* Aim of the task
In the records below, rewrite the part that opens with the line containing "Click the redo icon at the modal bottom" and closes with the line containing "pyautogui.click(x=1079, y=13)", replacing "redo" with "undo" and changing nothing else. Return only those lines.

Text and element pointing records
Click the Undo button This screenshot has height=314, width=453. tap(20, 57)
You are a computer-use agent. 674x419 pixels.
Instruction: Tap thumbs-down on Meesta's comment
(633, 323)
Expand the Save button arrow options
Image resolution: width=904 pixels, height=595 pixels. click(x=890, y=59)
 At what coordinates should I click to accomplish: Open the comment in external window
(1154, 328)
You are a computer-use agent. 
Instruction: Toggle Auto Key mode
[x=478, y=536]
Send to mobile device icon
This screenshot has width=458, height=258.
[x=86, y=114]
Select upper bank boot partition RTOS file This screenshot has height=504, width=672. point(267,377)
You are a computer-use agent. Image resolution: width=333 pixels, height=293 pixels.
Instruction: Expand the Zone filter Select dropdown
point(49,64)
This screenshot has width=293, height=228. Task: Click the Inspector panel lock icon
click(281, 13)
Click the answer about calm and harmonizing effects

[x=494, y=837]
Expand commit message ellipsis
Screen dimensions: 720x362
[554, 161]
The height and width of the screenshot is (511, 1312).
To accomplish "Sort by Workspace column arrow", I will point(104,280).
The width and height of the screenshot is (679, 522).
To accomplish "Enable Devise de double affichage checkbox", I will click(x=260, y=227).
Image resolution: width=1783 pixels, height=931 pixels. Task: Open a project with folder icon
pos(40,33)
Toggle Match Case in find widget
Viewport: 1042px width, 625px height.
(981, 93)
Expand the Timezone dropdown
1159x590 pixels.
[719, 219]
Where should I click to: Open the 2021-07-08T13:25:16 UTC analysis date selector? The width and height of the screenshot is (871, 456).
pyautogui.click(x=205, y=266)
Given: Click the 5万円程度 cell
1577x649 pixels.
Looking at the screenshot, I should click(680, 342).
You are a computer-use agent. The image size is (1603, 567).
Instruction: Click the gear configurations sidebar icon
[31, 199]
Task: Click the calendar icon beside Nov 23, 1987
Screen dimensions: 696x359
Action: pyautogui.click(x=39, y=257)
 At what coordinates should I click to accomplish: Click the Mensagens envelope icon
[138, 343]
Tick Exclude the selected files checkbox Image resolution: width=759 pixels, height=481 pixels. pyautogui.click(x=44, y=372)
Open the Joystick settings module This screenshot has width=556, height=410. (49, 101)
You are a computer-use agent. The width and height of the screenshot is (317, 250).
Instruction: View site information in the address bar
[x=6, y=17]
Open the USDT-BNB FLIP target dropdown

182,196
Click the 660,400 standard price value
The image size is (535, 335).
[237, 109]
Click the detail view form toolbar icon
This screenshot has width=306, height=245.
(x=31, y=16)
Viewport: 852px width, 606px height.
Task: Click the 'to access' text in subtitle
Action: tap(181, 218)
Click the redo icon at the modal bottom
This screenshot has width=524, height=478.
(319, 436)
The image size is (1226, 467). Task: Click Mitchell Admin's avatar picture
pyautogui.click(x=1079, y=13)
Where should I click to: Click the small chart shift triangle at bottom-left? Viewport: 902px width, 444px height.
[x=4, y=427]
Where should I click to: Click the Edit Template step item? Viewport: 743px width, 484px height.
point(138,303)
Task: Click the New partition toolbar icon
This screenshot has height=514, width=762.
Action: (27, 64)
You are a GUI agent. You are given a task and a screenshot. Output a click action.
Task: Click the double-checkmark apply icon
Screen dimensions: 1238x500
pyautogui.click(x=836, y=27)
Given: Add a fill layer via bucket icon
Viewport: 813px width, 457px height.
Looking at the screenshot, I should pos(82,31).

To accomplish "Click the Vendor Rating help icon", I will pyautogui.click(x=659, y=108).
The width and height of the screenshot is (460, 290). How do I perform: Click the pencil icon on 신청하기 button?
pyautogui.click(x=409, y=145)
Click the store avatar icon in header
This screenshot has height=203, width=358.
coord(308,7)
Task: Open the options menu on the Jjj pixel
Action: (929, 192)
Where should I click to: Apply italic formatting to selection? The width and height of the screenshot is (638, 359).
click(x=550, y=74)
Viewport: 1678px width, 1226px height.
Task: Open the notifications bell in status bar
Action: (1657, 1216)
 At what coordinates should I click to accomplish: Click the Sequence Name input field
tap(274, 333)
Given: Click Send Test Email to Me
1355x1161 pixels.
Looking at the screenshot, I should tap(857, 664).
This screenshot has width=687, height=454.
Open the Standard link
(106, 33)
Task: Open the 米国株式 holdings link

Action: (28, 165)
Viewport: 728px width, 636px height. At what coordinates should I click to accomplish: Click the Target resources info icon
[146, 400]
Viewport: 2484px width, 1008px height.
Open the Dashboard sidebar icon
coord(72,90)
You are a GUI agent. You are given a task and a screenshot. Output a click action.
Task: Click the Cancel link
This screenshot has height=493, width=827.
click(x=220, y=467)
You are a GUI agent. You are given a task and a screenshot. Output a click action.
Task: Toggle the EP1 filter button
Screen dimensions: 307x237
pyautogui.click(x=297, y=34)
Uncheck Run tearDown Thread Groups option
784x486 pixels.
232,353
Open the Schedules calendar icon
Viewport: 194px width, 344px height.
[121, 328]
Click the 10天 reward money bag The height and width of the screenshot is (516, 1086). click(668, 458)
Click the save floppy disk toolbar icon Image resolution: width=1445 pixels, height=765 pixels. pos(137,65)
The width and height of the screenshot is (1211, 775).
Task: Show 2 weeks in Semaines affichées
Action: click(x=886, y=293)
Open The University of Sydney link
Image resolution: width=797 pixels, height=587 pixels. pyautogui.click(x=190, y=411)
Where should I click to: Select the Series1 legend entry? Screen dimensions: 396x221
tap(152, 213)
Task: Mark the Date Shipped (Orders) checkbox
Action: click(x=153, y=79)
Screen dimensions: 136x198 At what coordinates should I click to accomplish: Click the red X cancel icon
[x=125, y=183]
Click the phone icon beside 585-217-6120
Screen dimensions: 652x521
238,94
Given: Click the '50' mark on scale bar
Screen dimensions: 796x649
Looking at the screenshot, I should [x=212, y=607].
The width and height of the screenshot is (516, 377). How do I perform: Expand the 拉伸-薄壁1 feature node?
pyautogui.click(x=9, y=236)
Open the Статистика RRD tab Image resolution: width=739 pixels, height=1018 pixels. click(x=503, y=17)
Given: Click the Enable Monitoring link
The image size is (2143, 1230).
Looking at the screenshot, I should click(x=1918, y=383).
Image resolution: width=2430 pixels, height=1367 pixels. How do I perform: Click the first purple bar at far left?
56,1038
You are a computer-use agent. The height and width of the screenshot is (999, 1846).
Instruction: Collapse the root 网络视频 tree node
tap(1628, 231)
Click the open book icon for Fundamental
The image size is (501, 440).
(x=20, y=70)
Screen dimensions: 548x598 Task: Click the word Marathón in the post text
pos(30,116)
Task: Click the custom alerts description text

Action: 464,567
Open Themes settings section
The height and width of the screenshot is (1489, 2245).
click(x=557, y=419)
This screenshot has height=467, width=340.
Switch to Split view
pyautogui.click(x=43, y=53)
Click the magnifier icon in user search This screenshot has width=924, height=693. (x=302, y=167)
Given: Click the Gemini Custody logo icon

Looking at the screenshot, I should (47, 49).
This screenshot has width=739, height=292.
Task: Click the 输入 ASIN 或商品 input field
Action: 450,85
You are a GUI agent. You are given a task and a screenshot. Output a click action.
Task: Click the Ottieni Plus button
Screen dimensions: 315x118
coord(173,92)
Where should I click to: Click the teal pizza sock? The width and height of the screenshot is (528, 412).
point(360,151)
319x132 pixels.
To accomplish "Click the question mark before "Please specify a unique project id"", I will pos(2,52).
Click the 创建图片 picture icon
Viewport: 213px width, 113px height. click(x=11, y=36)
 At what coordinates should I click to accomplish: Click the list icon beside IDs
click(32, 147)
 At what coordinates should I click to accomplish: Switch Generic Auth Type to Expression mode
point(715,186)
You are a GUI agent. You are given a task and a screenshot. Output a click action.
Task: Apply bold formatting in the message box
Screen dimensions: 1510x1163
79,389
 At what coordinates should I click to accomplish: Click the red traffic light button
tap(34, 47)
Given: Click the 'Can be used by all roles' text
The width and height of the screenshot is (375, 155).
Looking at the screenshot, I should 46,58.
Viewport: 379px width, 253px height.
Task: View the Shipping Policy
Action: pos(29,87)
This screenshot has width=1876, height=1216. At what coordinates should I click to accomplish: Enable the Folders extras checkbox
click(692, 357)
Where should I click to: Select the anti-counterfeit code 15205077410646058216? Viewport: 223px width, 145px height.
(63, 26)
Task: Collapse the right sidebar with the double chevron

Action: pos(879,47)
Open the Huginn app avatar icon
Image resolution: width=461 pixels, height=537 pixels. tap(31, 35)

* Correct answer
Click the undo icon at the modal bottom
This screenshot has width=524, height=478.
(319, 436)
The image size is (1226, 467). Task: Click Mitchell Admin's avatar picture
pyautogui.click(x=1079, y=13)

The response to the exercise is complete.